论文标题
ODBAE:高性能模型,识别高维生物学数据集中复杂表型
ODBAE: a high-performance model identifying complex phenotypes in high-dimensional biological datasets
论文作者
论文摘要
由于不同的生理指标之间的复杂相互依赖性,从高维生物学数据中识别出复杂的表型是有挑战性的。传统方法通常着重于检测单个变量中的离群值,忽略了有助于表型出现的更广泛的交互网络。在这里,我们介绍了ODBAE(使用平衡自动编码器的离群值检测),这是一种机器学习方法,旨在通过捕获多个生理参数之间的潜在关系来揭示微妙和极端异常值。 ODBAE修订后的损失函数增强了其检测两种关键异常值类型的能力:有影响力的点(IP),它们破坏了尺寸和高杠杆点(HLP)之间的潜在相关性(HLP),它们偏离了规范,但未被传统的自动辅助编码器基于传统的自动辅助编码器。使用来自国际小鼠表型联盟(IMPC)的数据,我们表明ODBAE可以识别具有复杂,多指标表型的基因敲除小鼠 - 单个性状中正常,但同时考虑时异常。此外,该方法揭示了新型代谢相关的基因,并发现了跨代谢指标的协调异常。我们的结果突出了ODBAE在检测关节异常的实用性,并促进了我们对生物系统中稳态扰动的理解。
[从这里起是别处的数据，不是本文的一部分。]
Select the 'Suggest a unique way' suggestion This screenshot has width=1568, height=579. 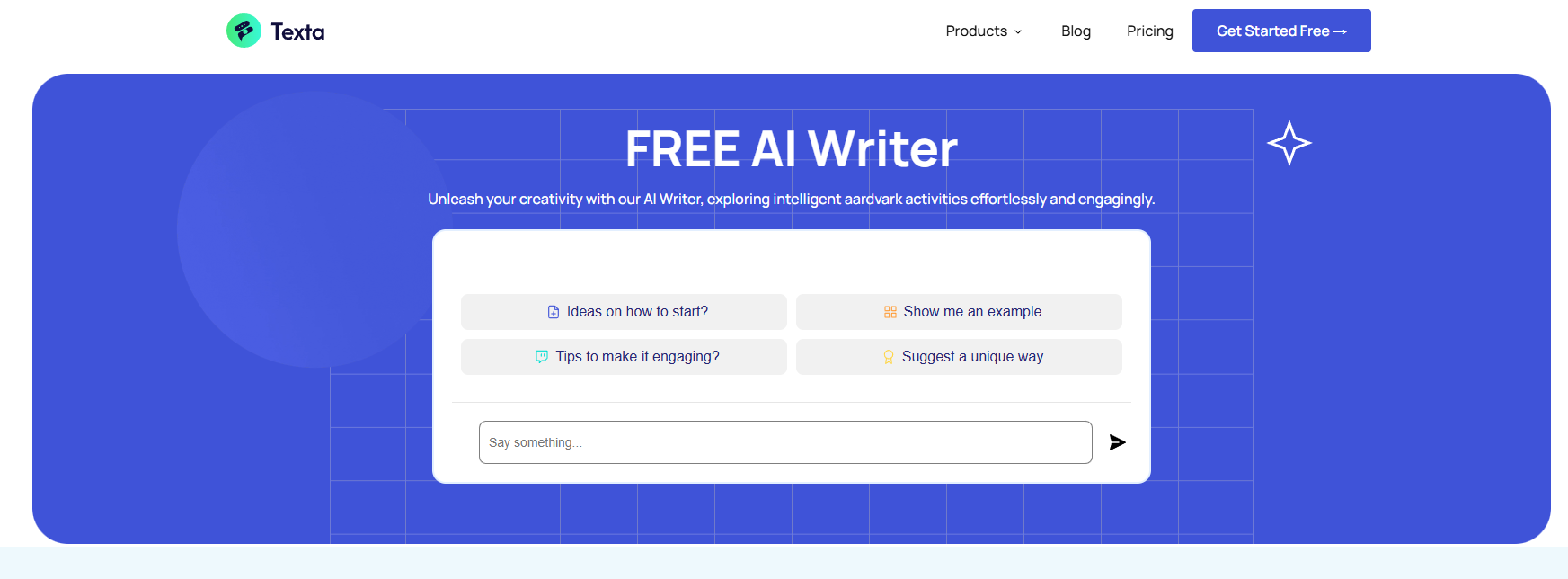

Identifying complex phenotypes from high-dimensional biological data is challenging due to the intricate interdependencies among different physiological indicators. Traditional approaches often focus on detecting outliers in single variables, overlooking the broader network of interactions that contribute to phenotype emergence. Here, we introduce ODBAE (Outlier Detection using Balanced Autoencoders), a machine learning method designed to uncover both subtle and extreme outliers by capturing latent relationships among multiple physiological parameters. ODBAE's revised loss function enhances its ability to detect two key types of outliers: influential points (IP), which disrupt latent correlations between dimensions, and high leverage points (HLP), which deviate from the norm but go undetected by traditional autoencoder-based methods. Using data from the International Mouse Phenotyping Consortium (IMPC), we show that ODBAE can identify knockout mice with complex, multi-indicator phenotypes - normal in individual traits, but abnormal when considered together. In addition, this method reveals novel metabolism-related genes and uncovers coordinated abnormalities across metabolic indicators. Our results highlight the utility of ODBAE in detecting joint abnormalities and advancing our understanding of homeostatic perturbations in biological systems.